Bref, les écrits ont tendance à suggérer que les changements de l’économie internationale devraient avoir accru l’inégalité salariale, ce qui devrait être manifeste au Québec et en Ontario ; ils suggèrent aussi que les emplois dans les secteurs reposant sur le commerce international devraient en subir les retombées négatives notamment en matière de salaires, causées soit par les taux de rémunération horaire peu élevés ou par les heures de travail moindres. Afin de vérifier les effets possibles de l’exposition au commerce international sur la mobilité salariale, nous devons contrôler d’autres facteurs pouvant être associés à celle-ci. Par conséquent, nous incluons des mesures d’exposition au commerce international à l’intérieur d’un modèle de mobilité salariale plus large. Finalement, nous comparons deux provinces qui diffèrent tant dans leurs orientations politiques que dans leur structure industrielle.La discussion ci-dessus suggère les hypothèses suivantes :

  1. La mondialisation devrait avoir mené à l’augmentation des inégalités salariales au Québec et en Ontario au cours des années 1990.

  2. La tradition politique sociale-démocrate du Québec devrait entraîner des niveaux d’inégalité salariale plus bas au Québec qu’en Ontario.

  3. La structure industrielle légèrement moins productive du Québec devrait avoir mené, au cours des années 1990, à une aggravation de l’inégalité plus grande qu’en Ontario.

  4. À cause de la mondialisation, dans les deux provinces, la situation dans les industries les plus exposées au commerce international devrait s’être détériorée au cours des années 1990. Plus particulièrement, toutes choses étant égales par ailleurs, la position dans la hiérarchie salariale des personnes employées dans les industries exposées à la concurrence étrangère devrait avoir baissé.

Données et méthodes

Nous utilisons une base de données de Statistique Canada de haute qualité, l’Enquête sur la dynamique du travail et du revenu (EDTR). L’EDTR est une base de données de panel. Nous utilisons les vagues de l’enquête de 1993 et 1998. Ce sont la première et la dernière années du premier panel terminé de l’enquête (Lavigne et Michaud, 1998). Cette base de données contient un échantillon assez large pour permettre des analyses à l’échelle provinciale (comme en font foi les chiffres absolus dans les tableaux présentés ci-dessous).

Puisque nous nous intéressons au marché du travail, dans le sillage de Lerman (1997), nous adoptons une approche « exhaustive » pour la constitution de notre échantillon.

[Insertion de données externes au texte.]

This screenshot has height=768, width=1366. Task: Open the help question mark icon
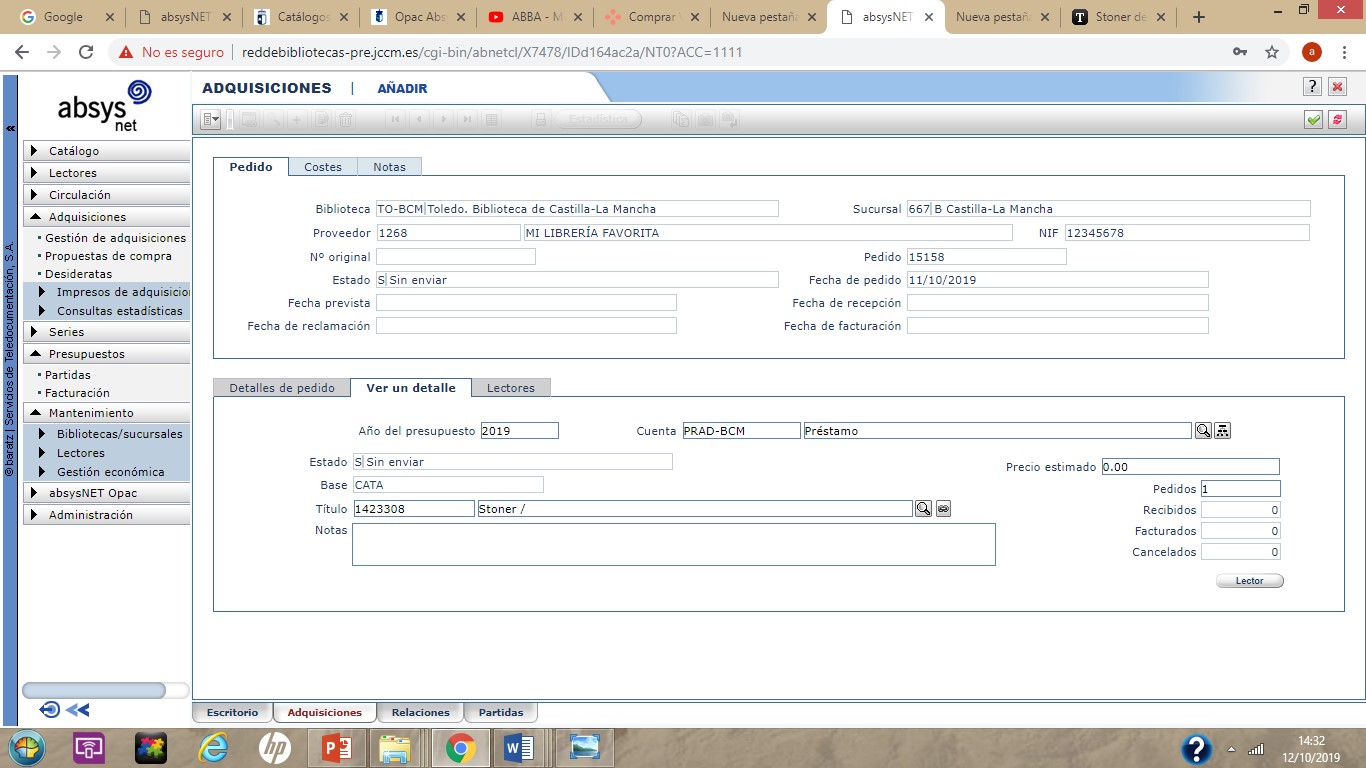[x=1313, y=87]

Cela implique, premièrement, qu’à la différence de plusieurs auteurs, nous n’analysons pas les inégalités salariales des hommes et des femmes séparément. Si les employeurs tentent de maximiser leurs profits (en réalité, dans un contexte compétitif, ils n’ont pas le choix), ils vont rechercher les employés les mieux qualifiés, et les moins coûteux, hommes ou femmes. Si les femmes peuvent être embauchées à un niveau de rémunération inférieur à qualifications comparables pour un emploi particulier, les employeurs vont le faire. Aux États-Unis, des analyses révèlent qu’un tel phénomène s’est produit (Pryor et Schaffer, 1999). Des indicateurs de ce phénomène sont l’augmentation du taux d’activité des femmes et la diminution de celui des hommes. Il s’ensuit que les effets globaux de la mondialisation sur le marché du travail seront difficiles à distinguer lorsque les hommes et les femmes sont étudiés comme évoluant dans des marchés du travail distincts[7].

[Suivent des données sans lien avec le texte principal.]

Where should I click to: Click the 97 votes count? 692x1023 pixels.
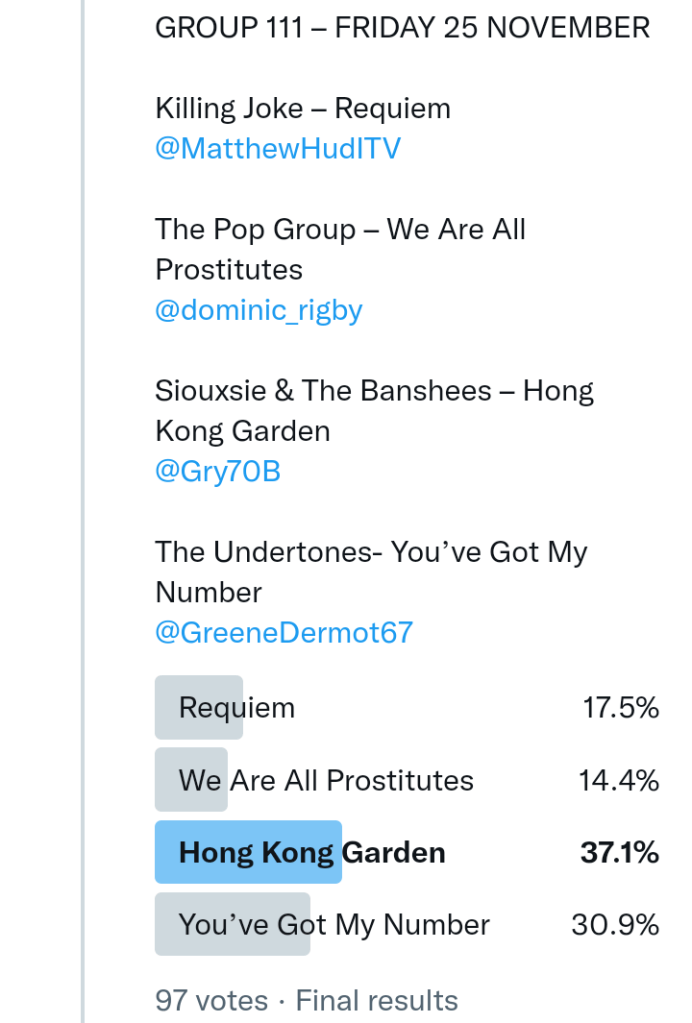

Notre approche « exhaustive » veut que, dans le même ordre d’idées que Wolfson et Murphy (1998), nous examinions les inégalités salariales entre toutes « personnes effectivement actives », plutôt que de nous concentrer, par exemple, sur les employés à temps plein, occupés toute l’année. Toutes les personnes disposant d’un salaire annuel de plus de 500 $, en dollars de 1995, sont incluses dans notre échantillon. Récemment, bien des travaux sur le marché du travail ont décrit (et déploré) la migration vers des emplois moins stables – vers le travail à temps partiel, et vers des emplois moins permanents. La hausse du travail à temps partiel et du travail temporaire, peu importe son origine, est une forme majeure de l’inégalité sur laquelle plusieurs analystes se concentrent. Là encore on devrait s’attendre, dans un contexte compétitif, à ce que les employeurs combinent à la fois les heures et les durées de contrat qui maximiseront leurs profits. Afin de comprendre les processus liés à l’inégalité salariale, nous devons inclure dans notre analyse les personnes travaillant moins d’heures par semaine et moins de semaines par année.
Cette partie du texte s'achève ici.